I also made one for an organization in Portland that’s trying to stop the expansion of a freeway project here. The zine’s called Stop Building Freeways, and it’s about the problems of that project in particular and then the larger issue of building freeways in urban spaces in the United States in general. The group printed 150 copies of that and gave it away at a meeting where people were giving public testimony to the transportation department. To me, that’s a very practical way to share information. You could just as easily give someone a URL to read a website, but who’s going to follow that? It feels different when it’s in print—it feels more special and more immediate. Like, somebody gave this to me, so I’m going to actually read it.
What I love about zines is that they’re obviously made by hand. They’re obviously made by a person, and I think that really comes through for readers. It’s not just a bullet-pointed manifesto about freeways that’s anonymously posted online.

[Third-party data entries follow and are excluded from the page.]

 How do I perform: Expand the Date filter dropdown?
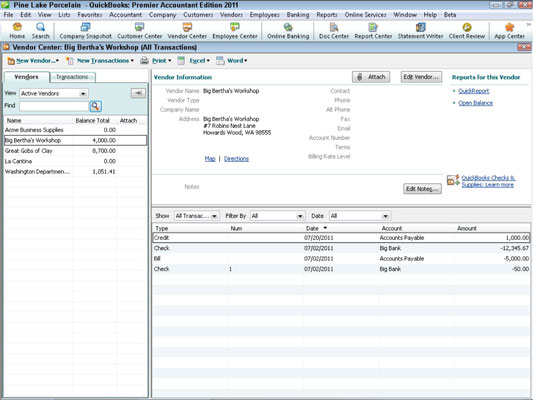(x=360, y=216)
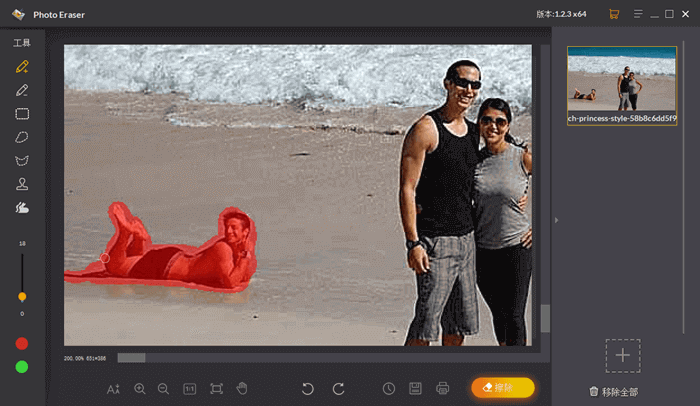The height and width of the screenshot is (406, 700).
Task: Click the remove all button with trash icon
Action: [614, 391]
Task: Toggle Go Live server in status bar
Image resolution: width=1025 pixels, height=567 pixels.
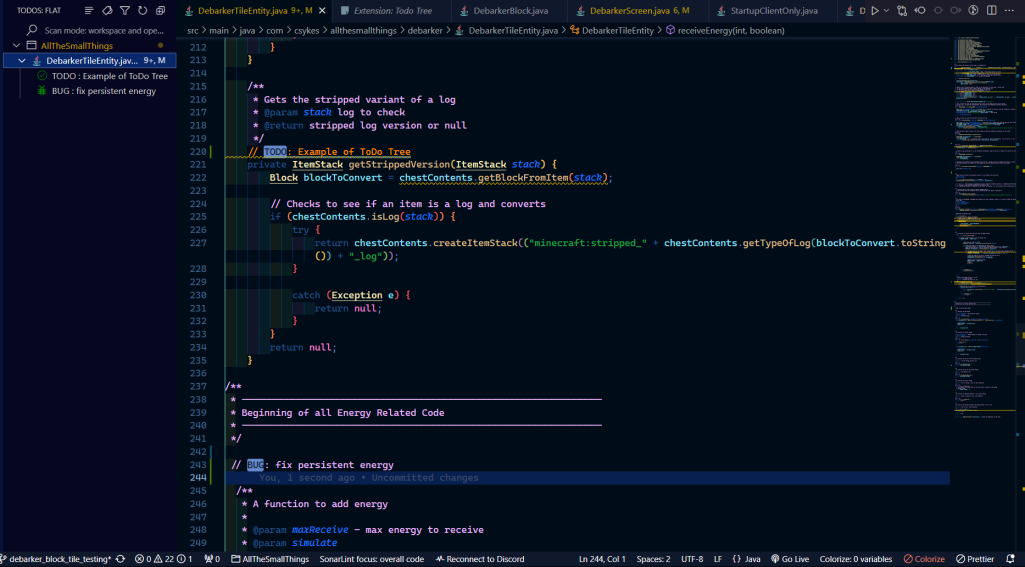Action: 788,559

It feels like a human being thought about this and made this object, and now it’s come into my hands.
You exist in a lot of worlds—you’re a comics editor, book author, zine maker, journalist—do the amount of roles you’re playing ever feel overwhelming?
I definitely feel like my career would be better if I was more focused. [laughs] But I’m just naturally curious about a lot of different things and like to make work in a lot of different mediums. That’s just the way I am, and the way my brain works. I don’t understand how someone could be a writer who just writes about, like, transportation. One topic. How do you do that? I would get so bored. Sometimes stories just feel like a better fit for a particular medium. I think it’s really cool that I can tell some stories in book form, that I can tell some stories in online comics form, and I can tell some stories in zine form. It just depends on what the story is.
Serious journalists often don’t allow themselves to work in other mediums, because they think no one will take them seriously if they make comics or write fiction. But I don’t think that’s true; I think people are multifaceted, they’re interested in all different types of things. You should allow yourself to make work in all different types of ways.
As a zinester and comics artist, do you have any thoughts about the similar-but-different zine and comics cultures?
SM: Well, the comics world is really big. There are people who are interested in it for all different types of reasons and are interested in all different types of stuff. So if you go to a comics festival, there’s going to be people there who are really into Marvel and DC and superheroes, or who want to figure out how to be screenwriters.
You more know what to expect when you go to a zine festival. It’s going to be a lot of scrappy people who are making their work for passion, not profit.
I take zines with me whenever I travel, because I always try to find the zine shops or the people who are making zines. Two years ago when I was in South America, every city I went to I was just like, “Hey, do you know where I can find zines?” Everywhere there’s people making zines. I remember in this one town in Chile, I was asking, “Do you know anyone who makes things like this?” [holds up a zine] and they were like, “Oh yeah, there’s some young people that sell them in the plaza in the evening.” So, in the evening in the central plaza, these teen punks spread out a blanket and sell their zines on this blanket. There’s no zine store. There’s no kind of infrastructure like that. But even then, there’s people making them and selling them.